L’enseignement de ces savoirs, lui-même généralement conçu soit comme secondaire, soit comme ayant formé obstacle au développement de la grammaire comparée et de la grammaire historique en France, permet d’examiner ces questions à nouveaux frais. Il paraît néanmoins nécessaire, pour en tirer parti, de considérer les cours comme des lieux de diffusion de savoirs élaborés par les professeurs eux-mêmes à des fins d’enseignement et non comme de simples espaces de transmission d’un savoir scientifique préalablement produit. De plus, il semble indispensable de replacer ces enseignements dans les dynamiques de l’université française qui, sans être comparable à l’université allemande, connaît à partir des années 1860 des transformations profondes dans lesquels les savoirs linguistiques jouent un rôle non négligeable.

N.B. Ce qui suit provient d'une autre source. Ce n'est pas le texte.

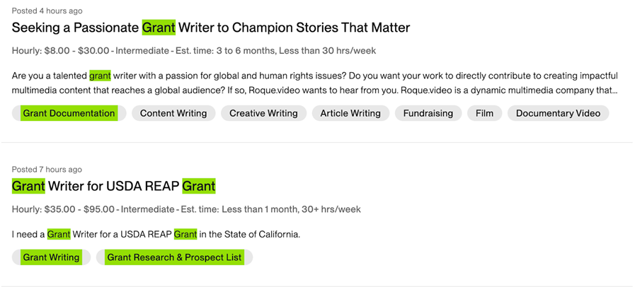Choose the Creative Writing skill tag
This screenshot has width=635, height=287.
[263, 113]
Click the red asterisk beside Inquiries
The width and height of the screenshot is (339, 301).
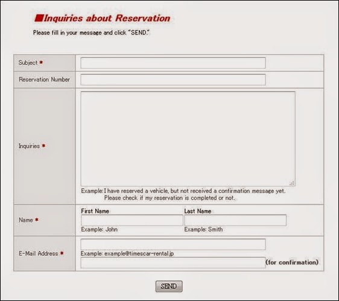pos(43,146)
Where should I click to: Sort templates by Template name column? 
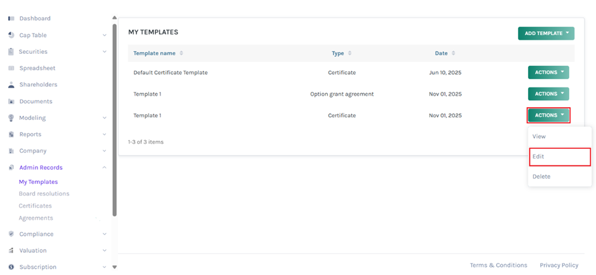tap(181, 53)
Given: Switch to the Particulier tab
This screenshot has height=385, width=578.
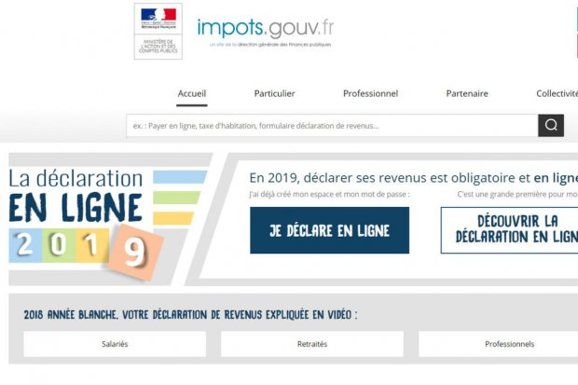Looking at the screenshot, I should [274, 93].
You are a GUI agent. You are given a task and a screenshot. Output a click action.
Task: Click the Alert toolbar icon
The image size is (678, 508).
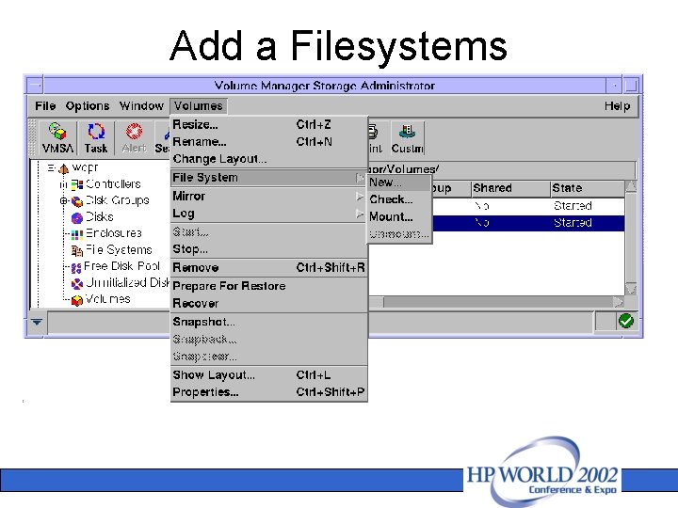point(134,137)
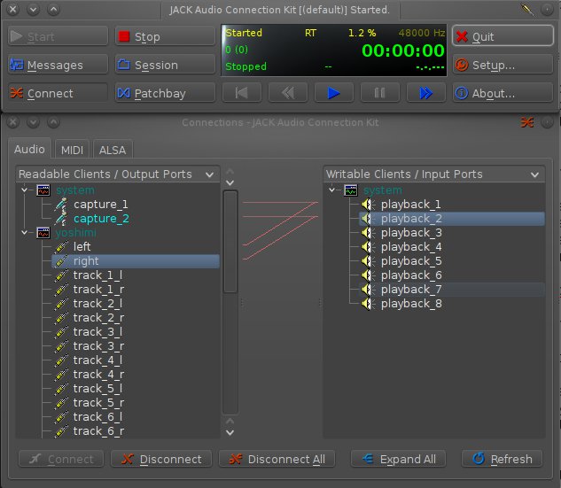The width and height of the screenshot is (561, 488).
Task: Open Readable Clients / Output Ports header dropdown
Action: point(209,174)
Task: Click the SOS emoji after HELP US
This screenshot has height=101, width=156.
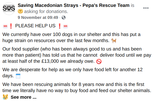Action: (x=66, y=26)
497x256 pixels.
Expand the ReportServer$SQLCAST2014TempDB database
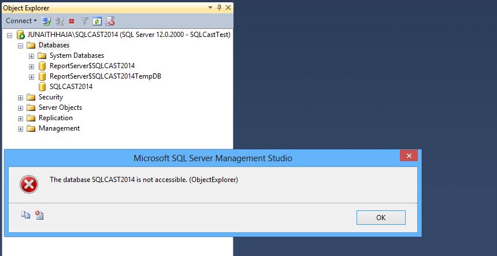pyautogui.click(x=31, y=77)
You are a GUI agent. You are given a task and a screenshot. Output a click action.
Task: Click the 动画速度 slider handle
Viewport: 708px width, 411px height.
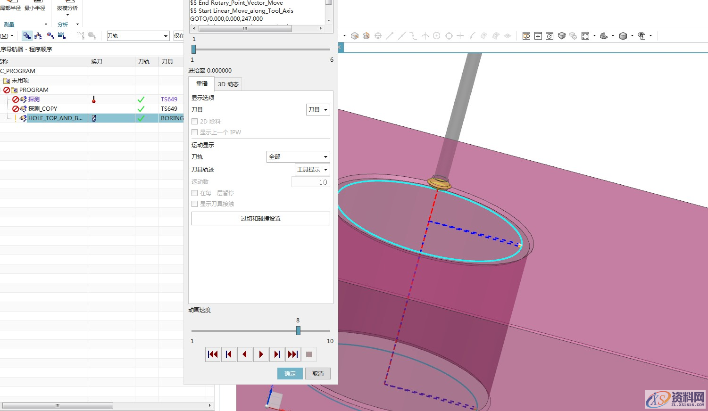pos(298,331)
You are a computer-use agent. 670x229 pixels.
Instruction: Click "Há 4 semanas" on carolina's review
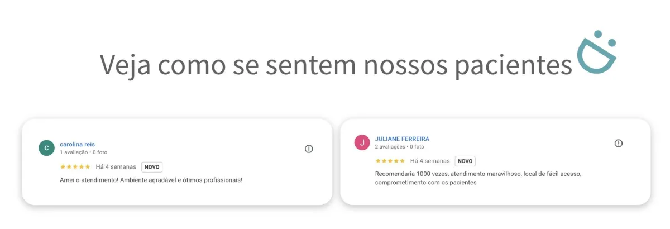(x=116, y=167)
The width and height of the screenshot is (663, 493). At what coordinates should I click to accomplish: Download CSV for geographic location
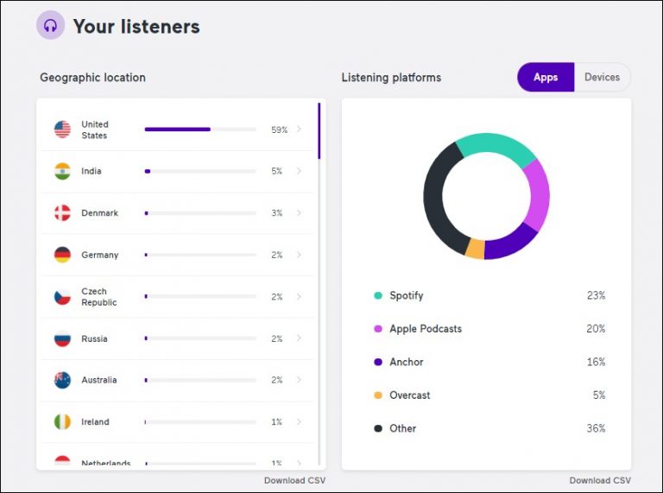tap(294, 481)
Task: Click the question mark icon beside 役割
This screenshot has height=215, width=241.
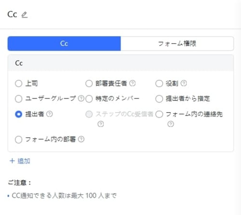Action: click(183, 84)
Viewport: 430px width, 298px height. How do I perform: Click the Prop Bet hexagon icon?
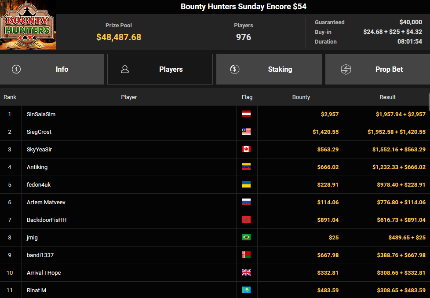(x=346, y=69)
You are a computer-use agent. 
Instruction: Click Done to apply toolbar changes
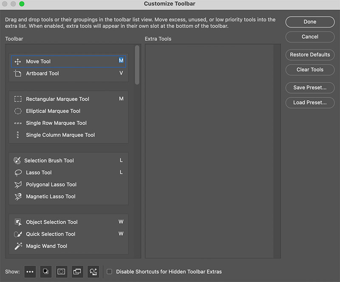(310, 22)
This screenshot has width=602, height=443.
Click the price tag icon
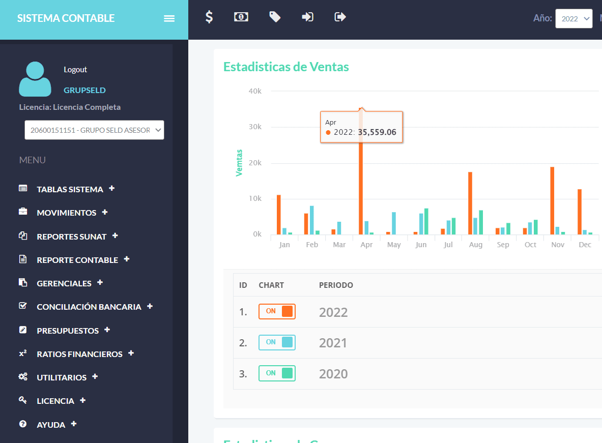[274, 17]
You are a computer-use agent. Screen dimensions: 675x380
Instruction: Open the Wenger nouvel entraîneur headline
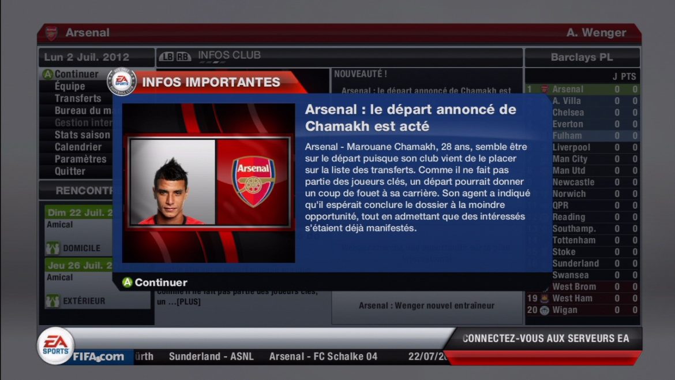click(x=426, y=306)
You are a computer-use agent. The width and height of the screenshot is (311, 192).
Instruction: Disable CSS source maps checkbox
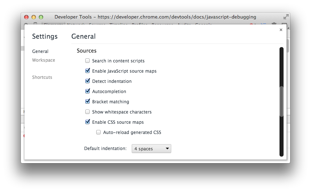click(x=87, y=122)
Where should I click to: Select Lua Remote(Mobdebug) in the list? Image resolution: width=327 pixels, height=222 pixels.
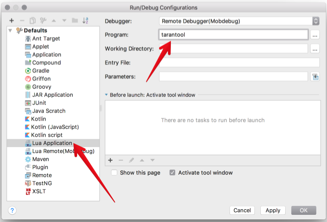click(59, 151)
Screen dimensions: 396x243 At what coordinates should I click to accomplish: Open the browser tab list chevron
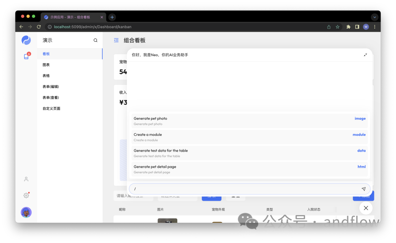[374, 17]
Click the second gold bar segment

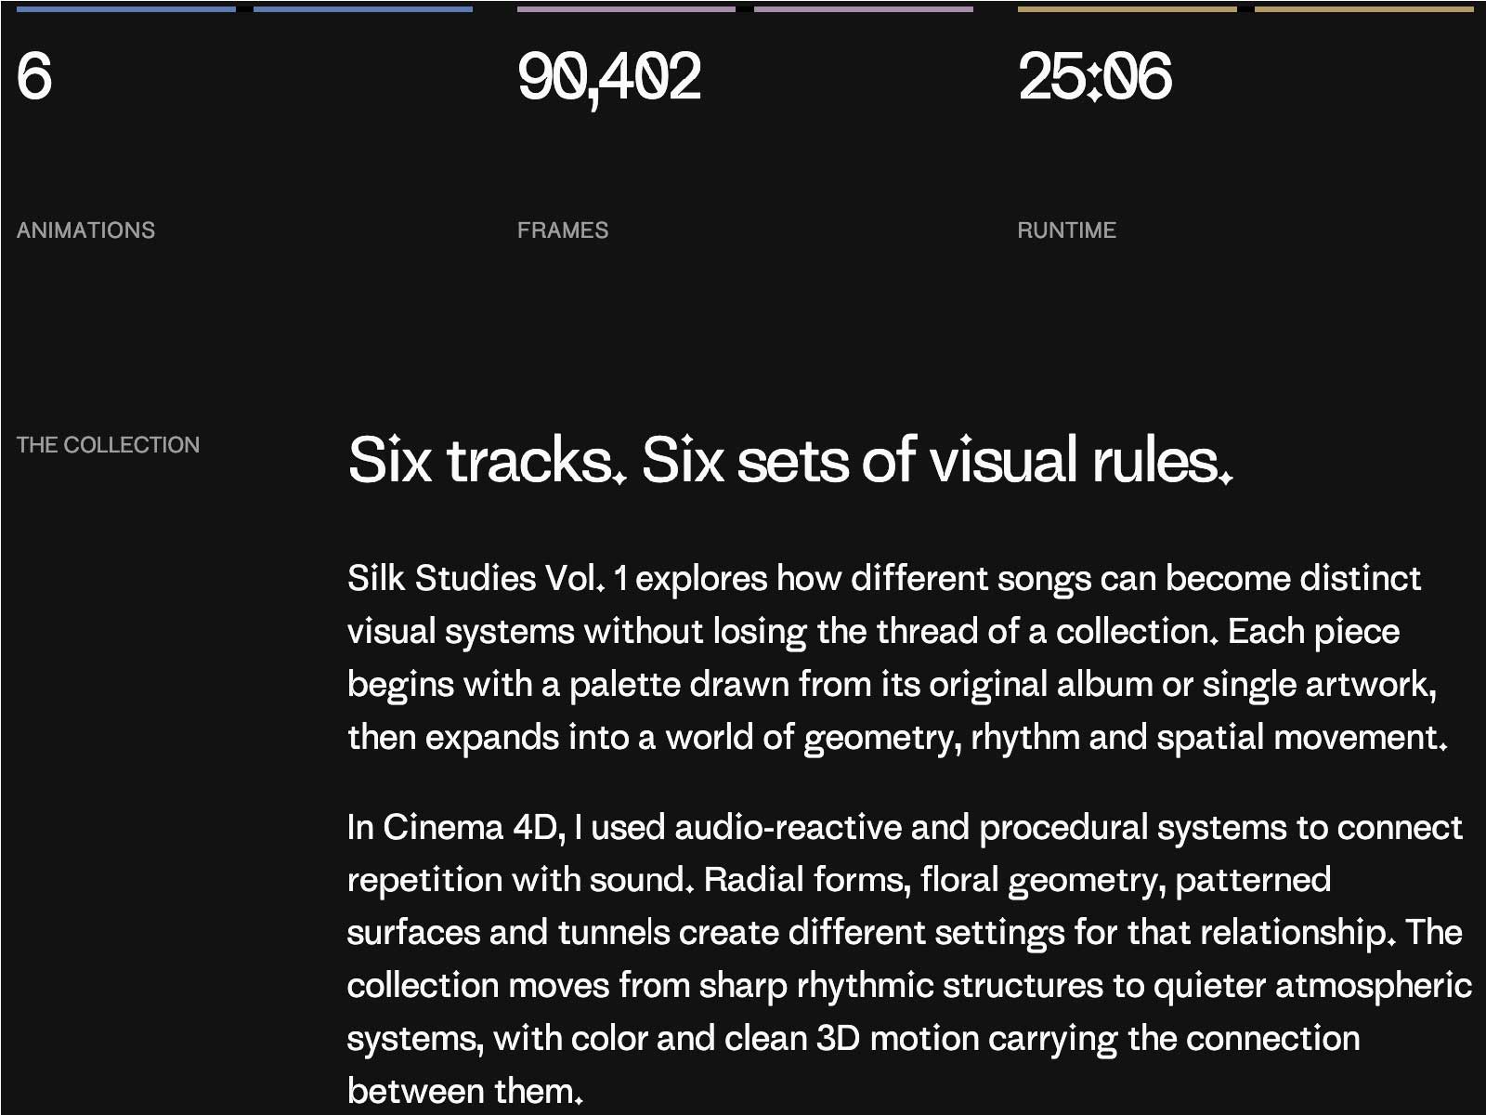click(x=1364, y=9)
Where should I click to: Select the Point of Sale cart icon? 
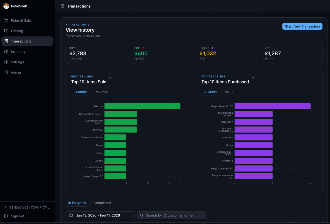[x=6, y=20]
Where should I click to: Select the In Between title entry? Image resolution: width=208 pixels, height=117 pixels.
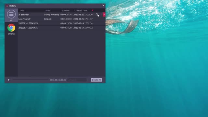(24, 15)
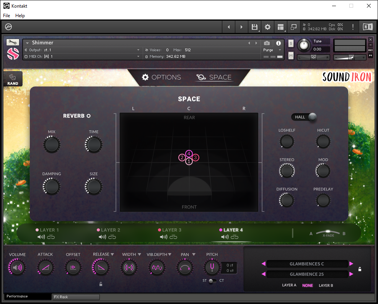This screenshot has height=304, width=378.
Task: Open Kontakt settings gear icon
Action: point(267,27)
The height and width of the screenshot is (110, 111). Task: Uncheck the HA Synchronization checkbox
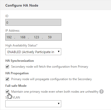click(7, 67)
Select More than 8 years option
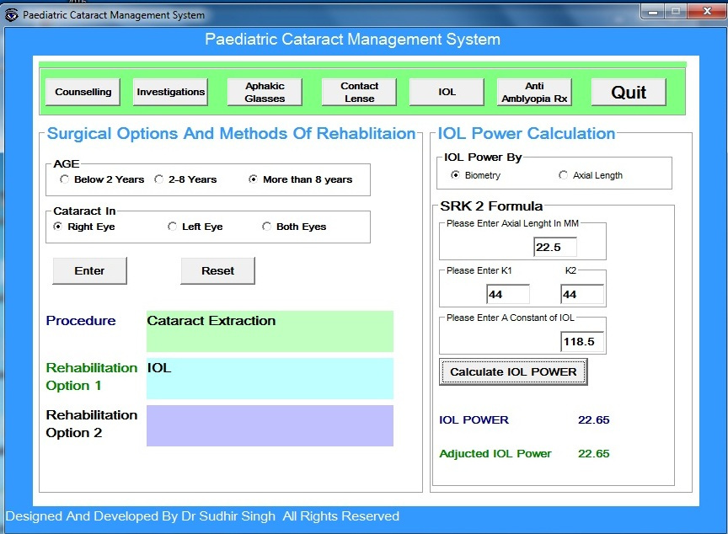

À ces conditions, il est possible d’analyser à l’aide des notions de disciplinarisation et de

didactisation les notes de cours de G. Paris, d’A. Darmesteter et de F. Brunot dans le cadre

des enseignements dispensés à l’EPHE, à la Faculté des lettres de Paris et à l’ENS de jeunes filles de Sèvres. La confrontation de ces notes à des sources plus traditionnelles de l’histoire de l’enseignement supérieur, d’une part, et de l’histoire des idées linguistiques, d’autre part, s’avère indispensable. En effet, il est essentiel, pour éviter de figer les savoirs étudiés dans un contexte historique trop rigide, de mettre en évidence tant les relations personnelles et intellectuelles entre les trois savants que les complémentarités et les concurrences entre les trois institutions.